What are the annual water consumption volumes reported for data centers in U.S. regions experiencing rapid facility growth between 2020 and 2025?

Data centers are massive buildings full of computer servers that store and process the data behind apps, streaming, and AI tools like chatbots. Their rapid growth from 2020 to 2025, driven by AI demand, has spiked water use in fast-expanding spots like Texas, Virginia, and the Midwest. These facilities mainly rely on evaporative cooling, where water turns into vapor to keep servers from overheating.

A medium-sized center can gulp up to 110 million gallons yearly—roughly what 1,000 households consume. Nationally, direct water use hit about 17.4 billion gallons in 2023, while indirect withdrawals for electricity generation added another 211 billion gallons. In Texas alone, projections show data centers could pull 49 billion gallons by 2025, worsening shortages in already stressed areas.

This matters to you because water scarcity could raise costs for homes and farms, limit new housing or parks in your community, and clash with climate-driven droughts. Industry voices point to efficiency upgrades and billions in tech investments creating jobs, while environmental groups highlight secrecy around exact usage—Google's water needs, for instance, have roughly tripled since 2016. Regulators are now pushing disclosure rules and cooling limits in high-risk zones, balancing innovation's benefits against protecting shared resources for the future.

The rapid expansion of data centers across the United States, driven by artificial intelligence and cloud computing, has drawn attention to their substantial water demands in high-growth regions between 2020 and 2025. States such as Texas, Virginia, and portions of the Midwest have seen accelerated facility construction, supported by roughly $450 billion in planned investments, yet these areas often coincide with existing water scarcity pressures. Direct water use occurs mainly through evaporative cooling systems, while indirect withdrawals arise from electricity generation required to power operations.

Empirical data illustrate the scale of consumption.

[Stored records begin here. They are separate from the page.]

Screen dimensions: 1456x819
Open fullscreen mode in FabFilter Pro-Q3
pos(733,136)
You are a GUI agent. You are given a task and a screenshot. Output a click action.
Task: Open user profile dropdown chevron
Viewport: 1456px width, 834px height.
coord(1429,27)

A medium-sized facility may require up to 110 million gallons annually, comparable to the usage of approximately 1,000 households, according to the Environmental and Energy Study Institute. Nationally, direct consumption reached about 17.4 billion gallons in 2023, with indirect power-related withdrawals adding roughly 211 billion gallons. In Texas, projections from the Houston Advanced Research Center estimate that data centers could withdraw 49 billion gallons by 2025, intensifying stress on local aquifers as documented in the Ceres “Drained by Data” report. Similar patterns appear in Virginia and Midwestern basins, where cumulative demands raise risks of allocation conflicts during droughts.

Theoretical considerations frame these trends within broader resource competition, treating data centers as concentrated extraction points that compete with agricultural and municipal needs. Industry analyses highlight efficiency improvements through advanced cooling technologies, which have attracted significant 2025 investment, whereas environmental perspectives emphasize transparency gaps, noting that Google’s water use has nearly tripled since 2016, with the majority tied to data center operations. Policy responses include mandatory water disclosure rules and evaporative cooling restrictions in high-stress basins, yet implementation faces practical hurdles such as inconsistent reporting standards and limited enforcement capacity at the state level.

Trade-offs remain central: data centers deliver economic development and digital infrastructure benefits, yet they heighten vulnerability to climate-driven water shortages. Bluefield Research forecasts U.S. water-related expenditures exceeding $4.1 billion through 2030, underscoring the financial stakes. Effective governance therefore requires balancing innovation incentives against sustainable allocation principles that safeguard community access in water-stressed regions.